Mice were sorted into nine groups: surgical resection (0%, 50%, or 100%) + US + drug, surgical resection (0%, 50%, or 100%) + drug, or surgical resection (0%, 50%, or 100%) alone (N = 3 for surgical resection + US + drug and surgical resection + drug groups, N = 2 for surgical resection control group). The average tumor size for each group was approximately equal (18.7 ± 1.9 mm2 at day 0). Prior to surgery, mice underwent baseline imaging and tumor caliper measurements. Mice underwent surgical removal of the tumor at 0% resection (no tumor was removed; sham surgery was administered), 50% resection (50% of the tumor remained), and 100% resection (surgeon removed 100% of the tumor noted by visualization and palpation). Regardless of the groups, all mice underwent identical surgical procedures. Briefly, a surgical blade (Feather 2976 #15, Osaka, Japan) was used to open a flap of skin in an “L” shape, leaving an estimated one centimeter of space around the tumor.
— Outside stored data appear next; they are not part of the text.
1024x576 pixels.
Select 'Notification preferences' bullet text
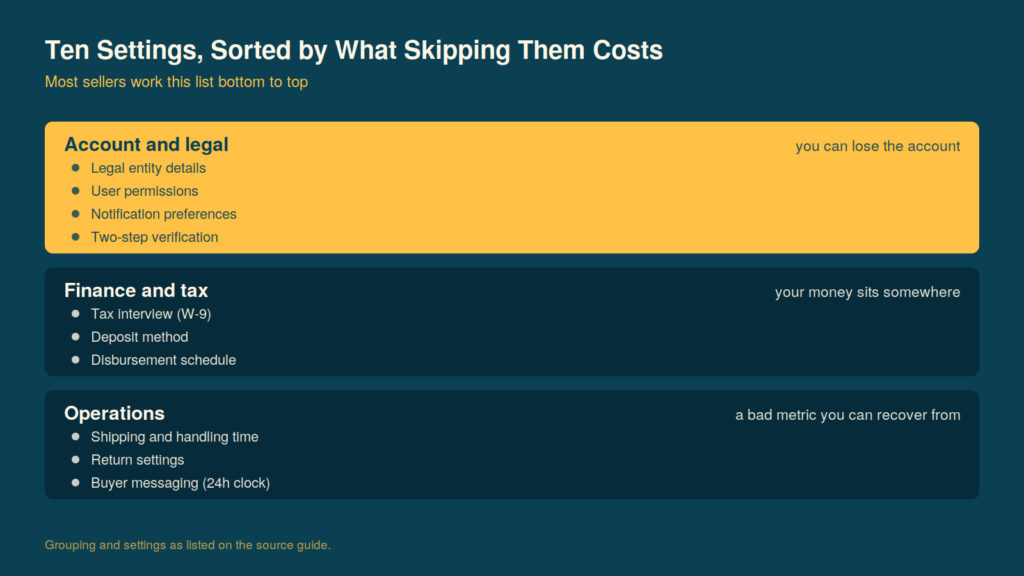click(x=163, y=214)
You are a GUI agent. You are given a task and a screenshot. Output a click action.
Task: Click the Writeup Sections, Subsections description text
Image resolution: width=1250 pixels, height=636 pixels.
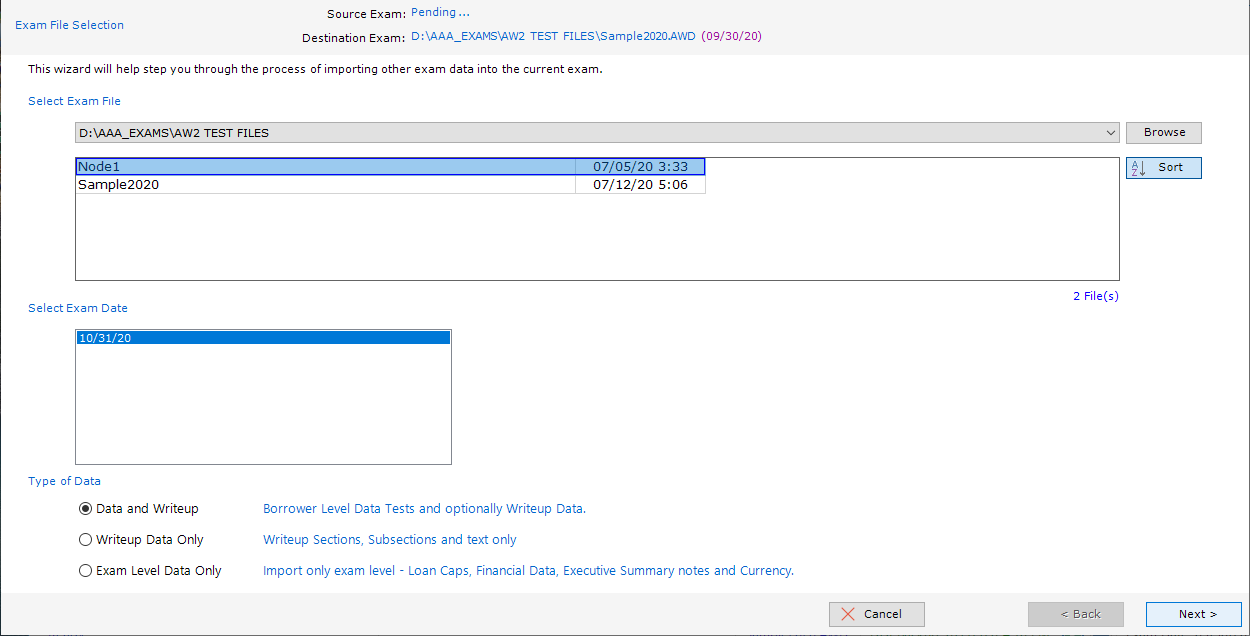tap(389, 540)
The skin flap was sharply dissected from the surface of the tumor and the tumor was then removed at 0%, 50%, or 100% with respect to its designated group. A licensed surgical resident performed each tumor resection. Suturing was completed with 6-0 fast absorbing plain gut suture using a PC-1 conventional cutting 3/8 circle needle (1916, Ethicon, San Angelo, TX). After the wound was closed, mice were subcutaneously injected near the incision site with a 100 µg cocktail of 1 mg/mL Carprofen and 20 µg/mL of Buprenorphine to help relieve any residual pain from surgery. A surgical outline of events is detailed with images in Figure 1. Mice were allowed to heal for four days before follow-up experimental studies began.

Figure 1.

Figure 1

Photograph series illustrating the surgical procedure for tumor removal and flap placement. Briefly, (a) each mouse was placed under general anesthesia with tumor located on the right flank. Then an (b) incision was made an estimated 1 cm from tumor in an “L” shape and the (c) flap was lifted. The (d) tumor was fully (or partially) resected and the (e) excised tumor sample was stored (shown is for 100% tumor resection group). Given the (f) wound bed with any residual (or remaining) tumorous tissue (0%), the (g) flap was sutured closed and the (h) anesthesia gas was discontinued. (i) Each mouse received a subcutaneous injection of pain medicine near the surgical site to minimize any discomfort from the surgical procedure.

Cetuximab-IRDye

Cetuximab was labeled with near-infrared IRDye at the UAB Vector Production Facility according to Current Good Manufacturing Practices. This conjugation resulted in 1.8 IRDye molecules per cetuximab molecule. Cetuximab is a monoclonal antibody targeted to the epidermal growth factor receptor (EGFR) and has been FDA approved for treating HNC as a single agent therapy.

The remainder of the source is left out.